The stigma against depression remains thick in this world, and especially in the United States.  A bootstrap mentality pervades this land, and no one wants to hear about feelings – those messy, unknown things.  A conversation on mental illness seems so far away at this point and time, and for those of us struggling with the realities of what it is to be human, to face your frailty on a daily basis, the problem persists.

If you know someone who is struggling with depression, please check in on them regularly.  It will mean everything in the world to them.

 

Everyone is a Self-Absorbed Asshat

8 Aug

In the wake of the death of my best friend, I’ve learned a very valuable lesson about people.  Every person, it seems, is a self-absorbed asshat.  What is wrong with people these days? Why won’t they talk to each other anymore instead of staring at their phones and/or pretending that they are super important and “OMG it’s my birthday next week” and blah blah blah.

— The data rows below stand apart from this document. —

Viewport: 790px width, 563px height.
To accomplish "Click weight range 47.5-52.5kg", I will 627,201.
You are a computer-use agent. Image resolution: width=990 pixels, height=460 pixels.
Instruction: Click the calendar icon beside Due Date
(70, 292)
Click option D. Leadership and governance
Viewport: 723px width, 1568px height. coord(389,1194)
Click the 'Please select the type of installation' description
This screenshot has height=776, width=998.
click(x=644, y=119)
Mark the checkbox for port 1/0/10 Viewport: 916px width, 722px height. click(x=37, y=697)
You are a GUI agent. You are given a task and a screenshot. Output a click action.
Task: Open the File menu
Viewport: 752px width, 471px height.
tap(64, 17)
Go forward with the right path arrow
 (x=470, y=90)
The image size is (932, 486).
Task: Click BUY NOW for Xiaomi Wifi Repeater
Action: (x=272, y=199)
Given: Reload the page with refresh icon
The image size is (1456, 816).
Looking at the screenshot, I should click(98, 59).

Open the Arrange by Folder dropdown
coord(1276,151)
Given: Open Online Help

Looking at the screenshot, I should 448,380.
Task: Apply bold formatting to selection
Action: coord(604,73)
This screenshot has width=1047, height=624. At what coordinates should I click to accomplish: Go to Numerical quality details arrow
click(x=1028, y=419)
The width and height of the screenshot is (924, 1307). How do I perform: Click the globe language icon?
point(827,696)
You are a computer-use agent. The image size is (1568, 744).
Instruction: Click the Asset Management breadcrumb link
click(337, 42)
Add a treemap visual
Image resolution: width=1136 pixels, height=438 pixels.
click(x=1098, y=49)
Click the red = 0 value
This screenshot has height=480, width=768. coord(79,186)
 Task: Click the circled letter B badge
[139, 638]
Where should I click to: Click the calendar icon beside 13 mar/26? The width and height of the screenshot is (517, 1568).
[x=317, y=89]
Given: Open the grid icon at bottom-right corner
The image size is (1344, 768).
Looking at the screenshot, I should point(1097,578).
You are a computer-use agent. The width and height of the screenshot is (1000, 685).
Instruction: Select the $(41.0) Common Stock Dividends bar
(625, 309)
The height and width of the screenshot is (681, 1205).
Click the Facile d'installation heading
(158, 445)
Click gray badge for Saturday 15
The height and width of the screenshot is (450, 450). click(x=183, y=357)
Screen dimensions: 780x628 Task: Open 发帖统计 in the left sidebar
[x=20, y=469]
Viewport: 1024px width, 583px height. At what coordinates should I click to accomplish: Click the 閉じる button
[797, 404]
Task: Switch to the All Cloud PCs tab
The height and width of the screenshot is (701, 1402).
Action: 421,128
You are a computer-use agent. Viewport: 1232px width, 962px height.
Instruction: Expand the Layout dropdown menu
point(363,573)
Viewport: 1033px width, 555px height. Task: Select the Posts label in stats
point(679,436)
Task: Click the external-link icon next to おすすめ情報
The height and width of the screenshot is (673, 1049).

This is not a good time for me. In fact, I may venture to say that this is the worst time of my life. The person I loved the most in the entire world, the person to whom I told all of my secrets, hopes, and dreams, is dead.  There is no nice way of saying it.  Dave died.  Sometimes when I think about it, the entire world feels as though it is going to fall away from under my feet.  At other times, I shrug, and simply forget for a few moments.  Nothing will change what happened, but I feel that the most pressing thing to result from Dave’s death is my realization that everyone else in the world is completely selfish.

Never in my life have I screamed for help so loudly, yet no one hears me.  I am literally standing on a precipice of life or death. The first thing I thought about this morning was how nice it would be to be with Dave again.  Then I became intensely sad while reading about people’s apparently happy lives on Facebook.  People are going on trips and “loving life” and looking forward to their birthdays.  But what about the trips I had planned with Dave? What about his 36th birthday, a day that will never come? It’s no matter, because no one will read this.  And if they do, no one who thinks they will want to do anything will actually do anything.  They’ll just go back to reading their Kindles and pretending to text someone who isn’t there.

What are my dreams? A best friend who will listen to me when things are this horrible.  Someone like Dave, who was always there for me when I needed him. Everything is so hopeless now. Everything is so empty. Nothing has meaning anymore.  I feel so empty inside.

I am unsure of whether I’ll survive this test of my strength. I’ve been weakened to the point of exhaustion.  Nothing seems worth anything, no one seems worthy.  It is hard to be this lonely, this hopeless.